If you’re on this blog, I’m guessing you love video games. And you should, they’re awesome. But I’m also guessing your interest is deeper than the average “I buy Madden and CoD every year!” gamer. In this series of articles, I’m going to be going “under the hood,” so to speak, and writing about the challenges that game/ engine/ hardware developers face when making games, how they’ve addressed them over time, and what the future looks like. Today’s subject: water.
Back in the halcyon days of the N64/ 3DFX, we didn’t much think about water. The prevailing attitude was one of “holy ##, this is 3D! Crank up the Pearl Jam and let’s pull on Mario’s face!” And it shows: if you examine the water in these early games, they’re usually blue-tinted blocky areas that you can see through. In some games, jumping out of the water made a little splash sprite appear, but that was all the thought that was given to water.
It’s a me, Mario–hey kid, stop-a that!
Eventually, though, we started to realize that water doesn’t look or act like this. The number of polygons on the screen was going up, the color depth of our video cards made the jump from 16 to 32 bit, and we started wanting more realistic water. Scientists had long since examined the properties of water, and computer engineers started to take an interest in water. Over a long period of time (The Voodoo Graphics PCi Card came out in 1996), video card engineers, API designers, and game developers have slowly addressed the problems with water rendering.
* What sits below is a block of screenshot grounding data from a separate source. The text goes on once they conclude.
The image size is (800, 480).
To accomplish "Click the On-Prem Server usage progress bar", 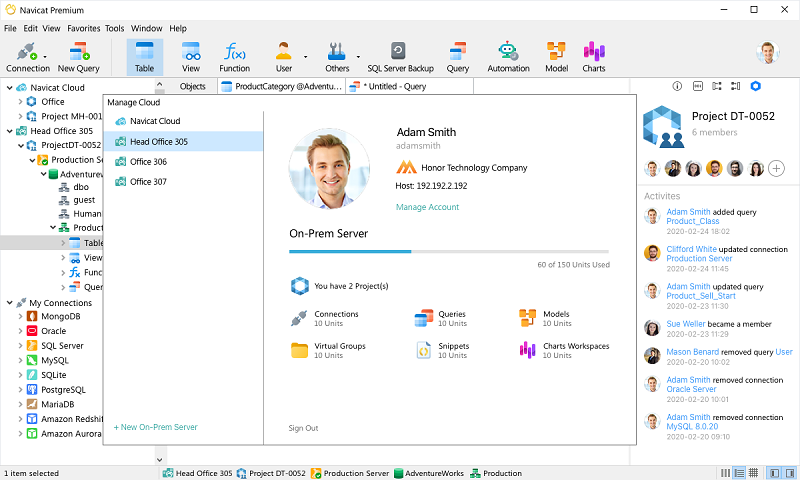I will coord(448,251).
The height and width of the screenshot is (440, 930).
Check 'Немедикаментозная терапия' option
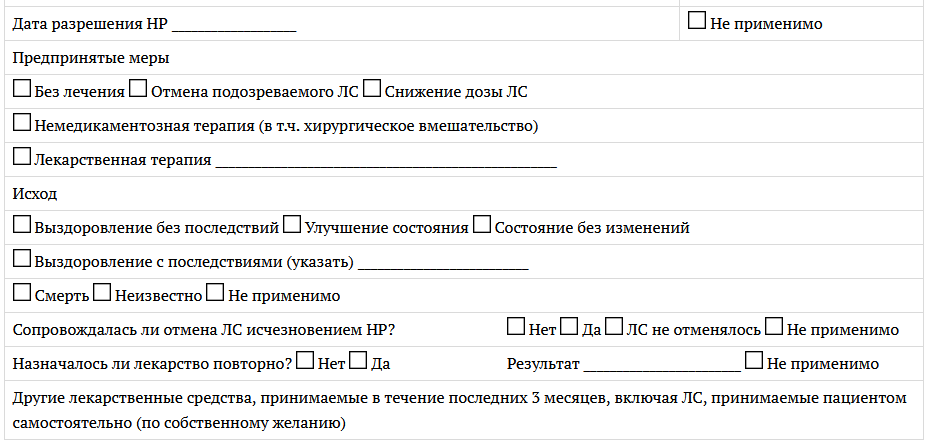coord(22,123)
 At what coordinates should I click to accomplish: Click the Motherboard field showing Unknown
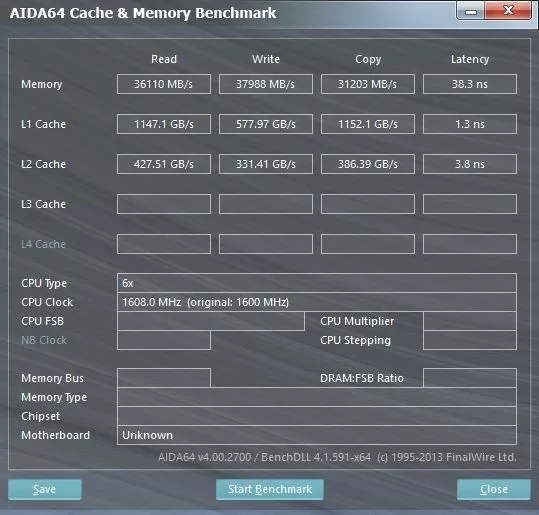pyautogui.click(x=317, y=435)
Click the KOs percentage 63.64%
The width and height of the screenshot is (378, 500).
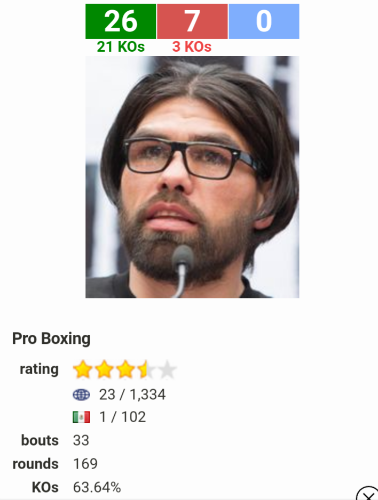(97, 487)
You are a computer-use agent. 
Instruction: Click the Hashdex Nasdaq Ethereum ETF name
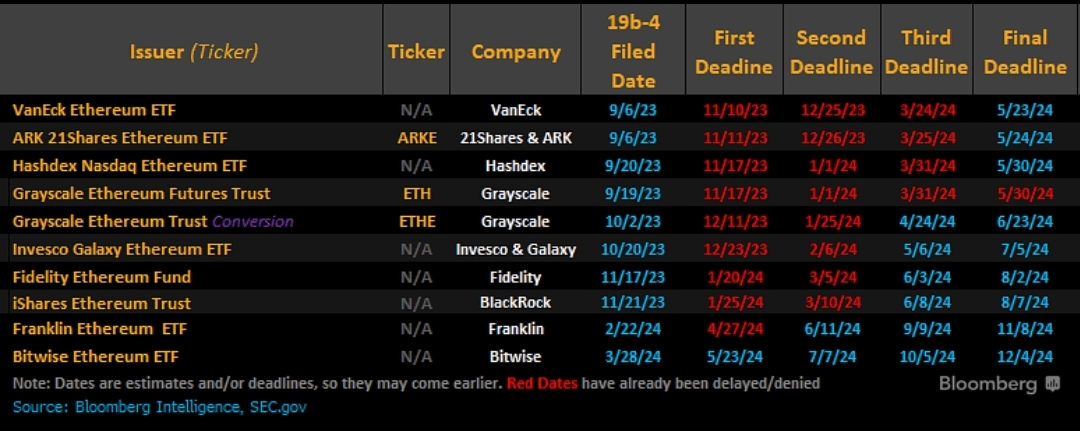[129, 166]
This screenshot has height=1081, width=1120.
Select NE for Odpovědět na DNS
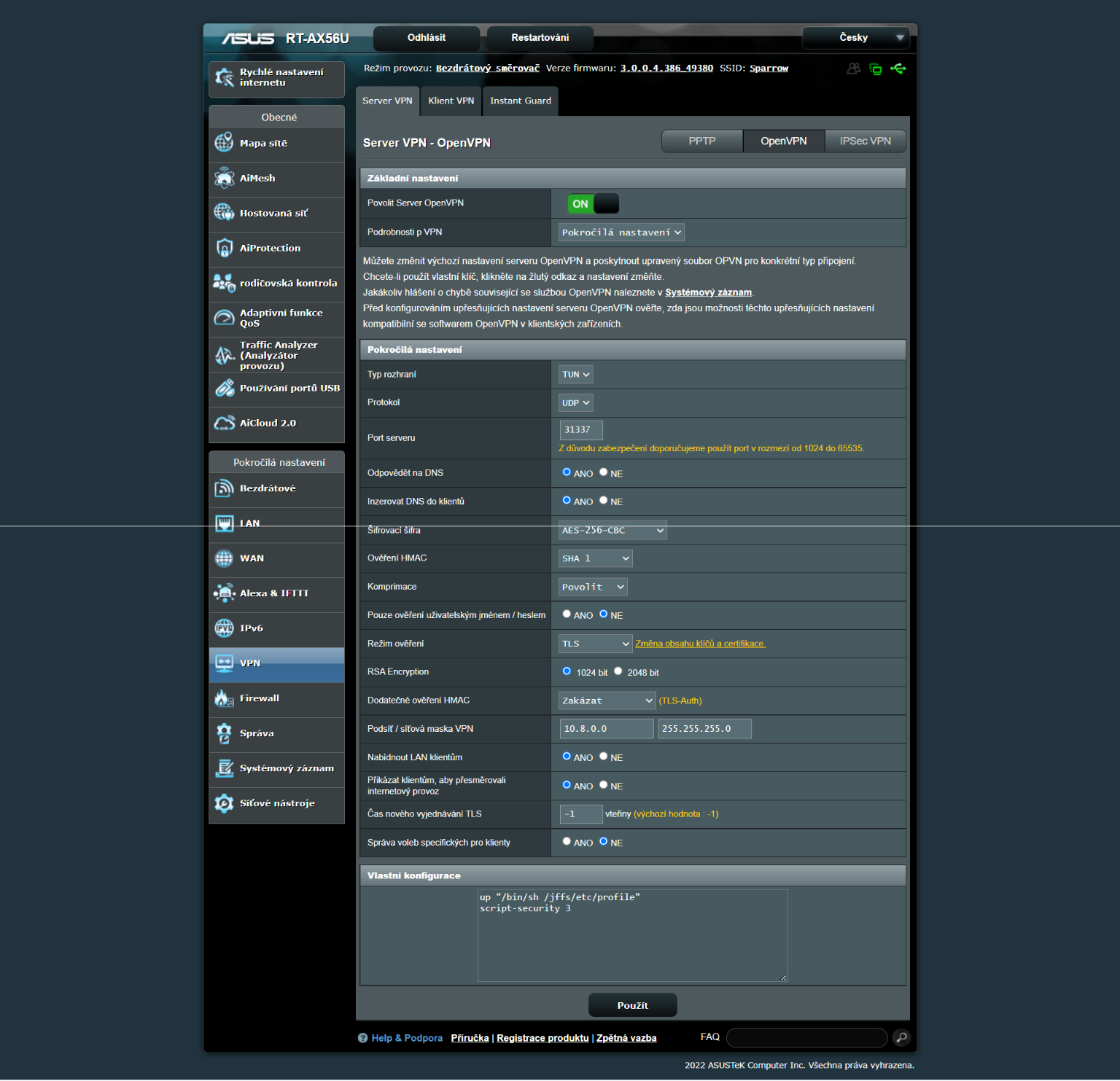click(x=604, y=472)
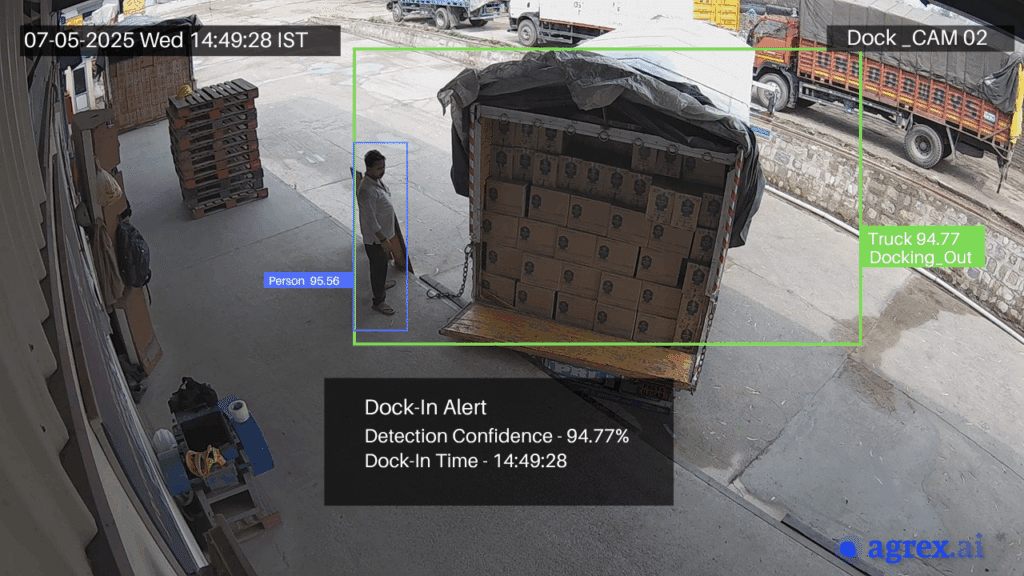Select the Dock-In Time 14:49:28 line
Screen dimensions: 1024x576
(466, 461)
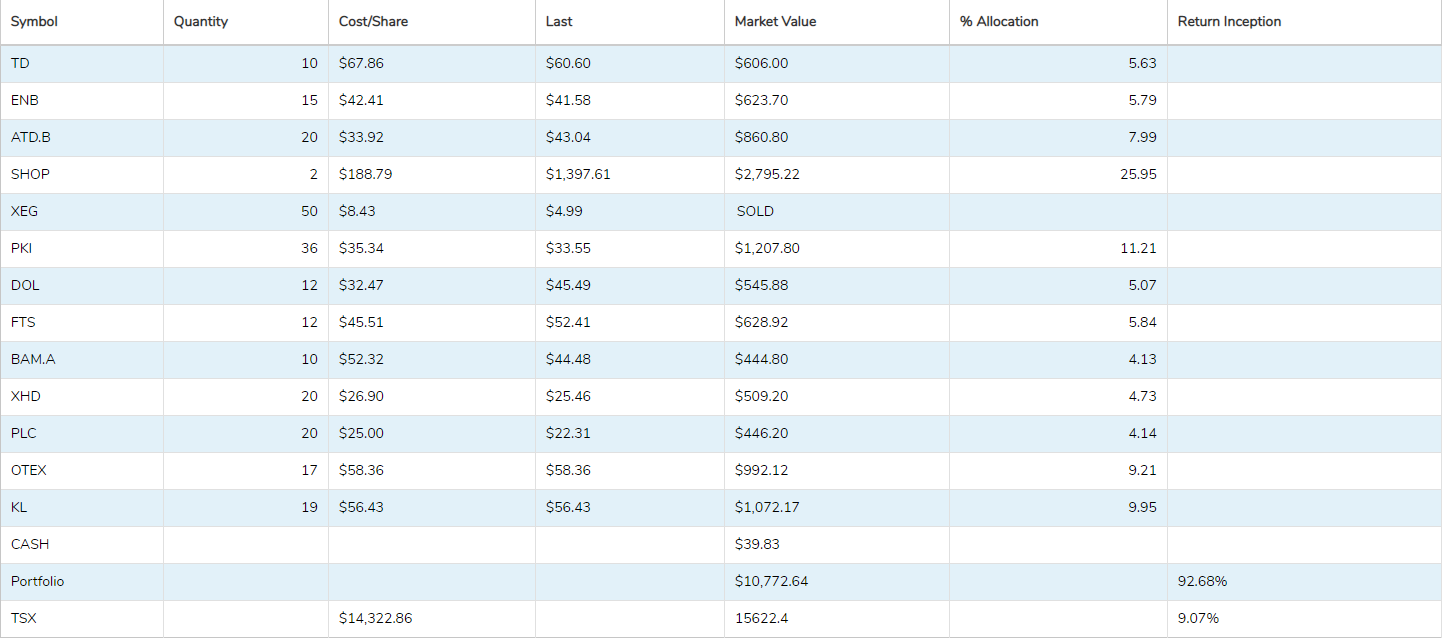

But before getting into this, let’s try and understand the problems of water rendering before talking about the answers.
Experiment time! Get a glass and fill it halfway with water. Hold it up to a light. It should reflect that light, while still being translucent. Look very carefully at the line at the top of the water. You should notice that it is slightly bent upward along the side of the glass. This is called the capillary effect. Stick your finger in. The water level will rise (this is called displacement). Now pull it out rapidly. Water will come splashing out along with your finger. This is the capillary effect again, along with the surface tension of the water being splashed about. Now drip it onto a leaf. It will form a ball because the surface of the leaf is hydrophobic. On other surfaces, like a brick, it will soak right in. Drip two drops of water right next to one another on the counter. They should stick together. This is because water is polar, and therefore attracts itself. Now shake your glass vigorously (you did fill it halfway, didn’t you?). The water will slosh about due to a combination of surface tension and inertia. Because of the deformable nature of water (we call water a soft body), its reactions are very difficult to predict.
That was a glass of water and a high school physics-level study on the properties of water. What if you were observing an ocean? Then you would have to account for those basic properties of water when acted on by winds, the tides, and the 1.43 zillion things that live and move in an ocean (yes, there exactly 1.43 zillions lifeforms in each ocean. It’s just science, don’t question it). Kinda gives you an appreciation of the difficulty of realistic water modeling, doesn’t it?
The first (and easiest) problem dealt with was the addition of reflection. Compare water in The Legend of Zelda: Ocarina of Time with Jet Moto. Reflection really helped! There were problems (the dynamic range of lighting in older models of DirectX/ OpenGL made the reflection of bright sources look bad), but it was a start. This reflection problem was fixed with the advent of high dynamic range rendering (HDRR). With HDRR, the lighting model used has been updated to allow for very bright lights. The result is water that doesn’t look “flat” when reflecting light. If your character is standing on the beach staring at the ocean on a sunny day, you will now be properly blinded like you deserve. Progress!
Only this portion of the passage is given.